>> Begin Passage to read

Every performer flying system carries the 6-monthly LOLER thorough examination interval because the equipment lifts persons. The examination scope is more involved than a load-only flying-system equivalent: integrity of secondary safety systems (drag lines, fall-arrest harnesses integrated into the rig, secondary brakes on powered systems), the load-bearing condition of pickup points and rigging hardware, the function of any computer-controlled safety circuits, the wear pattern on wire ropes or chains under cyclic personnel-lifting load, and the integration with the performer's harness.
Performer flying inspections also intersect with operator competence assessment — a separate matter from the equipment examination, but one that venue duty holders should not overlook. LOLER's competent-person standard applies to the inspection; operator competence for the performance itself is governed by PUWER Regulation 9 (information, instruction, and training) and the venue's broader risk assessment. The PLASA Code of Practice and ABTT guidance both cover operator-competence expectations for performer flying.
How LOLER, PUWER, and the PLASA Code of Practice interact
Buyers researching theatre equipment inspection often see LOLER, PUWER, PLASA, ABTT, and a handful of British and European standards named alongside each other, and reasonably ask what's compulsory and what's industry good practice. The distinction is straightforward:
- LOLER 1998 is the legal regime for lifting equipment thorough examination. Statutory; enforced by the HSE; non-compliance has criminal-law consequences.
- PUWER 1998 is the legal regime for work equipment generally. Statutory; applies alongside LOLER for any theatre work equipment that isn't strictly a lifting operation.
- The PLASA Code of Practice is the entertainment industry's operational standard. It informs how competent persons inspecting theatre rigging carry out their work, and how venues are expected to operate the equipment. It's industry guidance, not statutory law — but insurers, licensing authorities, and post-incident HSE inspection processes reference it routinely.
- ABTT guidance sits in a similar position — industry standard, not statutory, but widely-referenced.
A LOLER thorough examination by a competent person who's familiar with the PLASA and ABTT operational framework gives a venue both the legal compliance the regulations demand AND the industry-specific scrutiny that insurers, licensing authorities, and audience-safety obligations expect. Doing the LOLER work without the PLASA / ABTT industry-knowledge context is technically compliant but practically incomplete; doing the industry-practice work without the LOLER legal anchor is the inverse problem.
Our approach to theatre and stage equipment inspection
We inspect theatre and stage equipment as competent persons under LOLER and PUWER, drawing on the industry-knowledge framework that the PLASA Code of Practice and ABTT guidance define. Our engineering competence is anchored on real registered credentials — Joe Ward, our founder and lead engineer surveyor, is a registered Engineering Technician (EngTech) with the Engineering Council, a Member of the Society of Operations Engineers (MSOE), and a Member of the British Engineering Surveyors Society (MBES). His engineer-surveyor background brings the LOLER and PUWER discipline that statutory thorough examination demands.
Where a venue's procurement specification requires inspection by a PLASA-accredited specialist or member firm — sometimes a contractual condition for larger producing houses, touring frameworks, or insurer-specific schedules — we work alongside PLASA-affiliated specialists rather than claiming a membership we don't hold. The same arrangement applies for venues whose schedules require ABTT membership or other industry-body affiliation. For the operational LOLER and PUWER compliance duty under the Regulations, our competent-person inspection satisfies the legal requirement.

>> End Passage to read
>> Begin Material

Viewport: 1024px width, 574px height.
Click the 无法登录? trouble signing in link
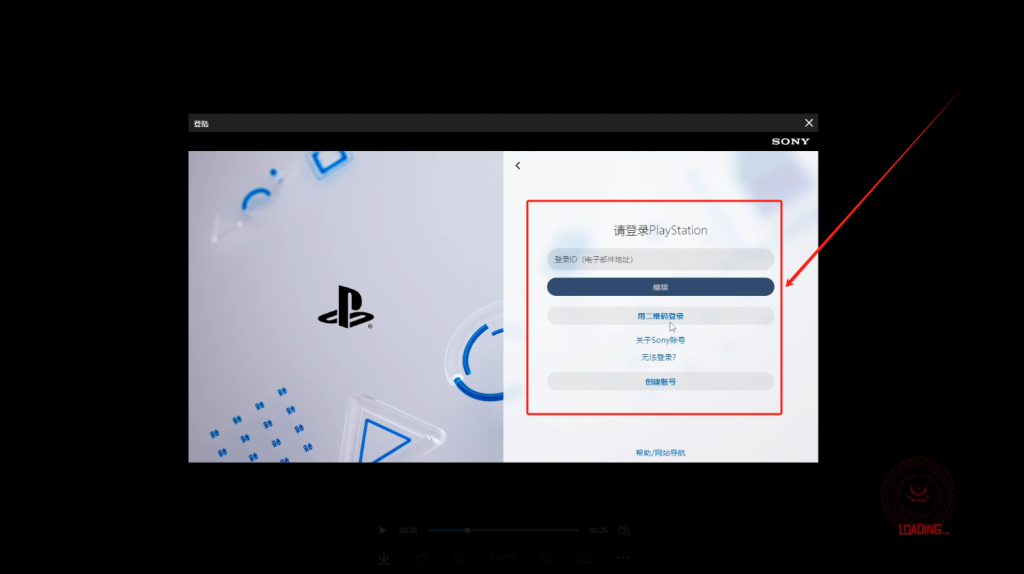click(x=660, y=357)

>> End Material

To be done
From the theatre equipment inspection text, set down the stretch from "- PUWER 1998" through "a lifting operation." word for word.

Expected answer
- PUWER 1998 is the legal regime for work equipment generally. Statutory; applies alongside LOLER for any theatre work equipment that isn't strictly a lifting operation.